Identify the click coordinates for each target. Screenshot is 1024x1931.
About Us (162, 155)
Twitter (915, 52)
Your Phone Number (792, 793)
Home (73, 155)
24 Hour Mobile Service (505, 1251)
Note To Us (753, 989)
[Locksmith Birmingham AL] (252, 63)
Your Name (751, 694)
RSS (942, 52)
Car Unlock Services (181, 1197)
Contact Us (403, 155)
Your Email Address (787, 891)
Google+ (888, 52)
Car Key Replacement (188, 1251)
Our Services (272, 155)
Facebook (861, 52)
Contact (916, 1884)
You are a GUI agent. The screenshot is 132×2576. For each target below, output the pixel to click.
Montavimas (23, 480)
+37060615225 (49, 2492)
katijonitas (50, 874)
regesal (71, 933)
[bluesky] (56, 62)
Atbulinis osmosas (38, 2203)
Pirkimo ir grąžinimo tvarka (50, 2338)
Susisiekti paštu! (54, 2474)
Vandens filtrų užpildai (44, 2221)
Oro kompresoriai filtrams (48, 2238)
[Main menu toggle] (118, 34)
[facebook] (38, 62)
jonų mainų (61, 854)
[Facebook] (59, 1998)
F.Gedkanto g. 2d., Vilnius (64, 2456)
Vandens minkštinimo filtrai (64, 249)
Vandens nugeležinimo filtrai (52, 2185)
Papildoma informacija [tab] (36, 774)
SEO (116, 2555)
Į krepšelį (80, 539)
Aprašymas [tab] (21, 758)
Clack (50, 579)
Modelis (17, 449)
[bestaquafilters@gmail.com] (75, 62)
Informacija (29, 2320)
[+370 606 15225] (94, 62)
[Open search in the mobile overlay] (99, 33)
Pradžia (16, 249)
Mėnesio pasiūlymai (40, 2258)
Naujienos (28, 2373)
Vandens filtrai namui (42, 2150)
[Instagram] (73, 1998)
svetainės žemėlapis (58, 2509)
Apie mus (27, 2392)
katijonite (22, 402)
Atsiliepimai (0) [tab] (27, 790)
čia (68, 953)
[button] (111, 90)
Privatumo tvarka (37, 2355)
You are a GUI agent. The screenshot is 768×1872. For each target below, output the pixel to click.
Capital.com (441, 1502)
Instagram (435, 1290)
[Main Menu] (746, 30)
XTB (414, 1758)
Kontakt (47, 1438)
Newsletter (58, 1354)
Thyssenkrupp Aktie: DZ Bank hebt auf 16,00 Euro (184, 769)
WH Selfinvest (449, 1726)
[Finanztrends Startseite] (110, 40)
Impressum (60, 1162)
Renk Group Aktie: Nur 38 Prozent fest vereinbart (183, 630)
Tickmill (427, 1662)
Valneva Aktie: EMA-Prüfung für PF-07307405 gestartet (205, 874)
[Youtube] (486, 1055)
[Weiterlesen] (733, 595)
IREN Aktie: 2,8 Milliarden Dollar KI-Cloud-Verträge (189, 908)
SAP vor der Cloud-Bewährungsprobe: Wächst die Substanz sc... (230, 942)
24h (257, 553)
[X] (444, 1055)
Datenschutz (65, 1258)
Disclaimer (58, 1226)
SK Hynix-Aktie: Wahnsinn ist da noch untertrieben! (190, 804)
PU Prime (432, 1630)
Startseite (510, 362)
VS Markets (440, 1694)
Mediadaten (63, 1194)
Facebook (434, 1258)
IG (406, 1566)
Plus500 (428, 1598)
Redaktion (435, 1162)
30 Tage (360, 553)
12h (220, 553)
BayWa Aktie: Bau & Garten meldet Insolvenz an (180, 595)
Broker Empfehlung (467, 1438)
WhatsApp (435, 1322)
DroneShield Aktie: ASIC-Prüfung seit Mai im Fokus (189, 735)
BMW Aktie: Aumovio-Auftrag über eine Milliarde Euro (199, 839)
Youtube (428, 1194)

==========

What's needed is an exact copy of every entry.

Identify the click coordinates for each target. Screenshot is 1024x1931.
About Us (162, 155)
Twitter (915, 52)
Your Phone Number (792, 793)
Home (73, 155)
24 Hour Mobile Service (505, 1251)
Note To Us (753, 989)
[Locksmith Birmingham AL] (252, 63)
Your Name (751, 694)
RSS (942, 52)
Car Unlock Services (181, 1197)
Contact Us (403, 155)
Your Email Address (787, 891)
Google+ (888, 52)
Car Key Replacement (188, 1251)
Our Services (272, 155)
Facebook (861, 52)
Contact (916, 1884)
You are a GUI agent. The screenshot is 132×2576. For each target below, output the pixel to click.
Montavimas (23, 480)
+37060615225 (49, 2492)
katijonitas (50, 874)
regesal (71, 933)
[bluesky] (56, 62)
Atbulinis osmosas (38, 2203)
Pirkimo ir grąžinimo tvarka (50, 2338)
Susisiekti paštu! (54, 2474)
Vandens filtrų užpildai (44, 2221)
Oro kompresoriai filtrams (48, 2238)
[Main menu toggle] (118, 34)
[facebook] (38, 62)
jonų mainų (61, 854)
[Facebook] (59, 1998)
F.Gedkanto g. 2d., Vilnius (64, 2456)
Vandens minkštinimo filtrai (64, 249)
Vandens nugeležinimo filtrai (52, 2185)
Papildoma informacija [tab] (36, 774)
SEO (116, 2555)
Į krepšelį (80, 539)
Aprašymas [tab] (21, 758)
Clack (50, 579)
Modelis (17, 449)
[bestaquafilters@gmail.com] (75, 62)
Informacija (29, 2320)
[+370 606 15225] (94, 62)
[Open search in the mobile overlay] (99, 33)
Pradžia (16, 249)
Mėnesio pasiūlymai (40, 2258)
Naujienos (28, 2373)
Vandens filtrai namui (42, 2150)
[Instagram] (73, 1998)
svetainės žemėlapis (58, 2509)
Apie mus (27, 2392)
katijonite (22, 402)
Atsiliepimai (0) [tab] (27, 790)
čia (68, 953)
[button] (111, 90)
Privatumo tvarka (37, 2355)
You are a GUI agent. The screenshot is 768×1872. For each target below, output the pixel to click.
Capital.com (441, 1502)
Instagram (435, 1290)
[Main Menu] (746, 30)
XTB (414, 1758)
Kontakt (47, 1438)
Newsletter (58, 1354)
Thyssenkrupp Aktie: DZ Bank hebt auf 16,00 Euro (184, 769)
WH Selfinvest (449, 1726)
[Finanztrends Startseite] (110, 40)
Impressum (60, 1162)
Renk Group Aktie: Nur 38 Prozent fest vereinbart (183, 630)
Tickmill (427, 1662)
Valneva Aktie: EMA-Prüfung für PF-07307405 gestartet (205, 874)
[Youtube] (486, 1055)
[Weiterlesen] (733, 595)
IREN Aktie: 2,8 Milliarden Dollar KI-Cloud-Verträge (189, 908)
SAP vor der Cloud-Bewährungsprobe: Wächst die Substanz sc... (230, 942)
24h (257, 553)
[X] (444, 1055)
Datenschutz (65, 1258)
Disclaimer (58, 1226)
SK Hynix-Aktie: Wahnsinn ist da noch untertrieben! (190, 804)
PU Prime (432, 1630)
Startseite (510, 362)
VS Markets (440, 1694)
Mediadaten (63, 1194)
Facebook (434, 1258)
IG (406, 1566)
Plus500 (428, 1598)
Redaktion (435, 1162)
30 Tage (360, 553)
12h (220, 553)
BayWa Aktie: Bau & Garten meldet Insolvenz an (180, 595)
Broker Empfehlung (467, 1438)
WhatsApp (435, 1322)
DroneShield Aktie: ASIC-Prüfung seit Mai im Fokus (189, 735)
BMW Aktie: Aumovio-Auftrag über eine Milliarde Euro (199, 839)
Youtube (428, 1194)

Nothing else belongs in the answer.